## [SOURCE TEXT]

'''

Camp Fire Stories

Share This:

Employers Must Shift What They Care About

Employers Must Shift What They Care About

Letter from Joshua Todd, President & CEO – Camp Fire Columbia

Stores are closing early or not opening at all.  Job postings languish with little interest from potential employees.  Employers offer signing bonuses, higher wages, and more flexibility yet struggle to hire.  Many pundits, politicians, and armchair prognosticators will tell you that unemployment benefits are to blame.  They have incentivized people to stay at home- made us soft, lazy, pampered.  I think the answer is fundamentally different than this grim analysis.

Over the past two years, employees have been able to rethink their relationship to work- prioritizing their health and well-being.  A funny thing happens when we stop, pause, and reflect.  We start to see things from different perspectives and like an optical illusion once you see the trick it is hard to unsee it.  Employees now know that when they were asking to work from home and employers said it just wouldn’t work, that it could and did, and happened pretty quickly.  As movements developed to fight for $15, they were laughed at and told the economy would collapse and unemployment would soar because employers would have to lay off employees to afford to pay those that remained a living wage.  Fast forward a couple years and the pandemic caused labor shortages that forced fast food chains and grocery stores to raise wages to $15/hr and in many cases higher!

Employees have seen that changes can happen, and with urgency, when employers shift what they care about.  As an employer managing COVID, there are a lot of decisions to make. Will we require employees return to office-based work? Will we require masks or not? When should someone who tests positive for COVID return to work and will they be paid while they are out?  In too many cases, what is transparent are the decisions employers are making actually communicate they care about staying open, care about maintaining revenue, but rarely that they care about their staff.

At Camp Fire Columbia we have chosen to center the health and safety of our staff and the youth we serve.  Nothing we (or any other business, nonprofit, or government agency) do happens without our staff.  We call it ‘collective care’ and it is the belief that every decision should start with what is best for our staff- because caring for them IS caring for our bottom line and our community.  For us that has meant providing upgraded KN95 masks and rapid tests to staff, free of charge.  It has meant providing employer sponsored time off so staff don’t have to worry about making rent and paying their bills if they get COVID or are forced to quarantine.  It has meant offering COVID hazard pay of $3 per hour, recognizing they are putting their health and possibly lives on the line to do their jobs (and that $3 is on top of an already livable wage- (our lowest paid employees start at $16/hr with the majority at or above $18.40/hr).

Maybe labor shortages wouldn’t be so severe and the “great resignation” nonexistent if potential employees saw prospective employers treating their staff with dignity, respect, and above all care.  Caring Effectively for Others should be the real job of CEOs.

'''

## [SOURCE DATA]
'''

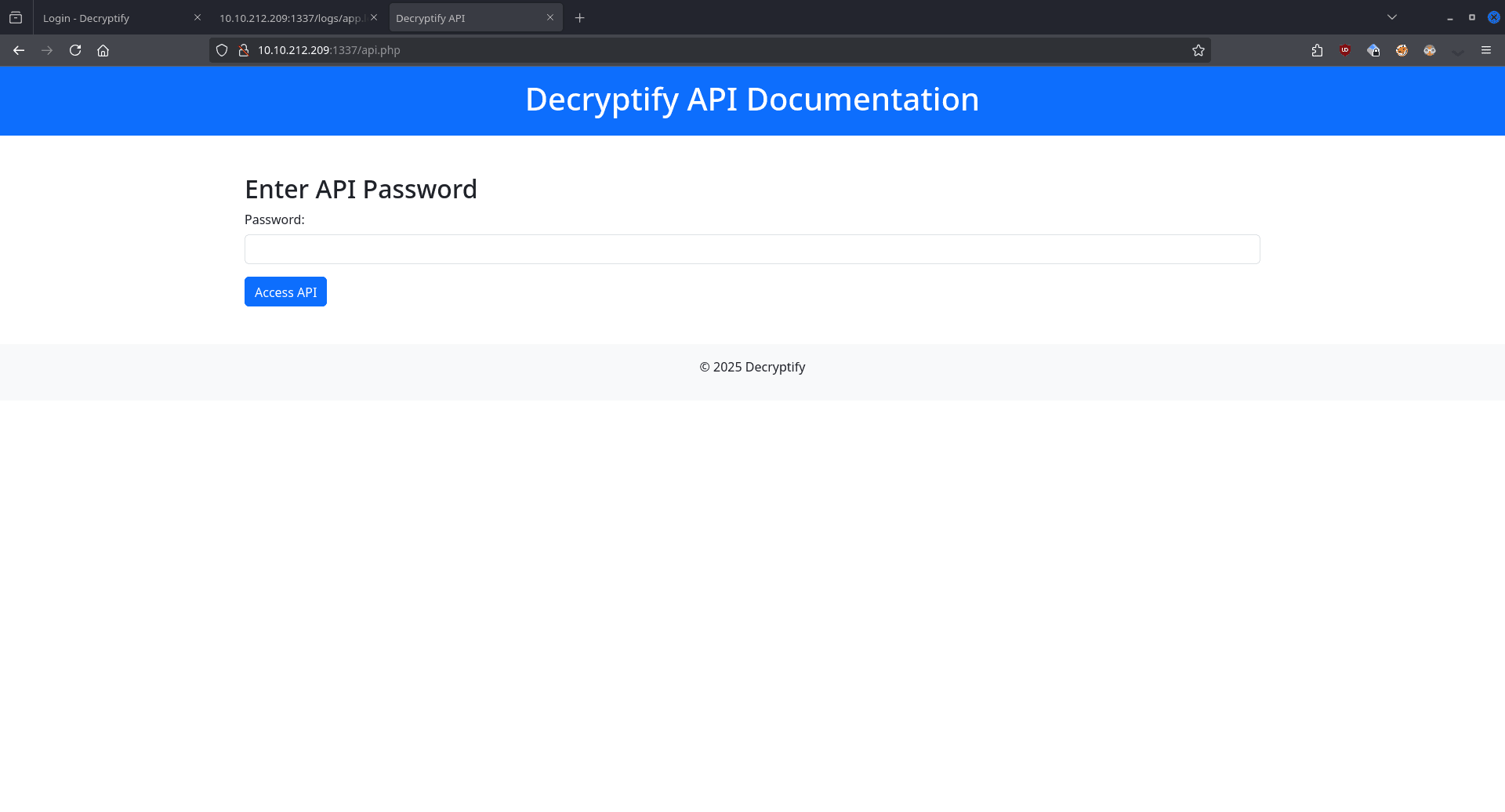Open the Extensions puzzle piece menu

(x=1317, y=50)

'''

## [TASK]
In the letter on employers, how much COVID hazard pay per hour does Camp Fire Columbia offer its staff?

## [EXPECTED ANSWER]
$3 per hour